En bref, la motivation d’Associations 21 à organiser cet échange : renforcer les indicateurs sociaux et environnementaux, en faire un instrument du droit, change l’ordre des priorités. La croissance devient accessoire. Stratégiquement, il peut être plus porteur d’accompagner ce changement plutôt que de perdre de l’énergie dans le clivage croissance/décroissance. Ce n’est pas un hasard si l’UE finance beaucoup de recherches sur la post-croissance. Le Green Deal a mis des objectifs chiffrés forts sur le plan environnemental. L’Etat doit réorienter l’économie et les fonds publics: qu’est-ce qui est vert ou pas? L’exigence de résultat des objectifs environnementaux est un tournant récent. Il revient à la société civile d’accompagner ce changement, sans naïveté mais avec conscience de cet enjeu stratégique…

En introduction, Valentine van Gameren a rappelé le cadre du Partenariat Wallon pour le Développement Durable qui inclut un suivi des progrès de la Wallonie dans la mise en œuvre des Objectifs de Développement Durable (ODD) et partant, le choix d’indicateurs de suivi de ces ODD. La société civile (dont Associations 21) est à présent invitée à prendre connaissance des indicateurs choisis et à formuler des messages clés au gouvernement wallon (d’ici le 15 juin 2023 !) D’où l’appel à Norman Vander Putten pour nous inspirer dans la rédaction de ces messages.

Valentine van Gameren précise que la 3ème stratégie wallonne de développement durable intègre à présent des objectifs chiffrés à l’horizon 2030, qui engagent les gouvernements. Ce sont des balises plus claires que lors des précédents bilans des progrès. Ce monitoring permet d’envoyer des alertes quand nécessaire.

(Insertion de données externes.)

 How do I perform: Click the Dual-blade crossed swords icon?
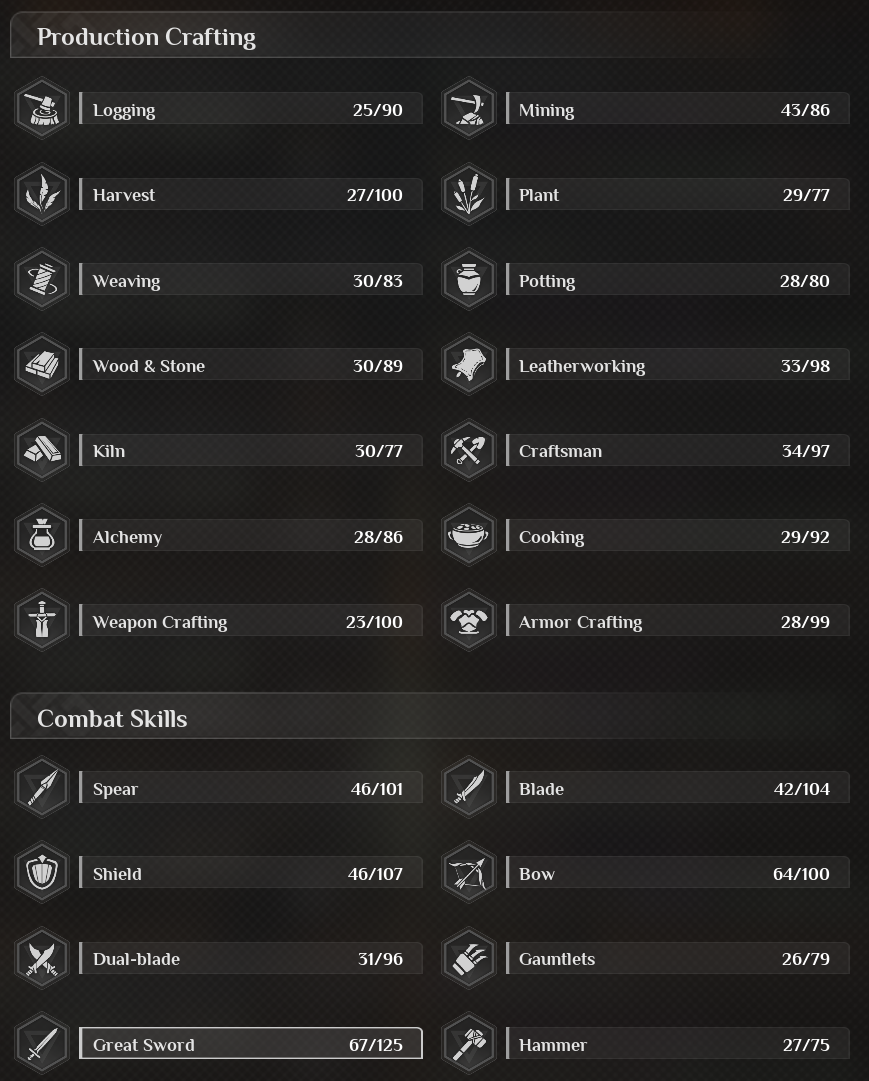click(42, 958)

Les organisations membres du Partenariat y représentent les acteurs de terrain et, ayant pris connaissance de ces indicateurs, sont donc bien placées pour envoyer de telles alertes. Encore faut-il que les indicateurs soient pertinents et c’est le moment d’y veiller !

Norman Vander Putten est parti du constat que pendant longtemps, la croissance du PIB relevait du sens commun. Elle est plus en plus remise en cause. C’est le paradoxe d’Easterlin : plus de croissance n’augmente pas le bien-être à partir d’un certain niveau et le ruissellement ne fonctionne pas. Il y a eu aussi les travaux de Thomas Piketti, Tim Jackson… Beaucoup plaident pour sortir de la croissance comme objectif sociétal. Ce projet « post-croissance » regroupe différents mouvements : la décroissance, l’a-croissance (le modèle du Donut) et la croissance verte.

Ces courant contestent le PIB. Le besoin d’une nouvelle boussole quantitative se fait sentir. On évoque les ODD, l’Indice de Développement Humain (IDH), le Bonheur National Brut… Bref, il y a de plus en plus d’initiatives. Mais dans la littérature acadéùoqie, aucun de ces instruments n’arrive à entrer dans le débat.

Le Parlement Européen a déjà organisé deux sessions Beyond Growth mais on peine à trouver des décisions politiques basées sur les ODD, tandis que le PIB, lui, continue à être utilisé tous les jours.

C’est là qu’intervient le droit : le PIB est harmonisé au moyen de textes contraignants, de normes juridiques. Dans le règlement européen on compte 500 à 600 pages. Eurostat effectue des contrôles stricts. Le PIB est le fruit d’une longue histoire. Il a l’air robuste mais c’est un palais d’argile. Le PIB est toujours malléable, fait d’éléments socialement construits et qui peuvent être discutés.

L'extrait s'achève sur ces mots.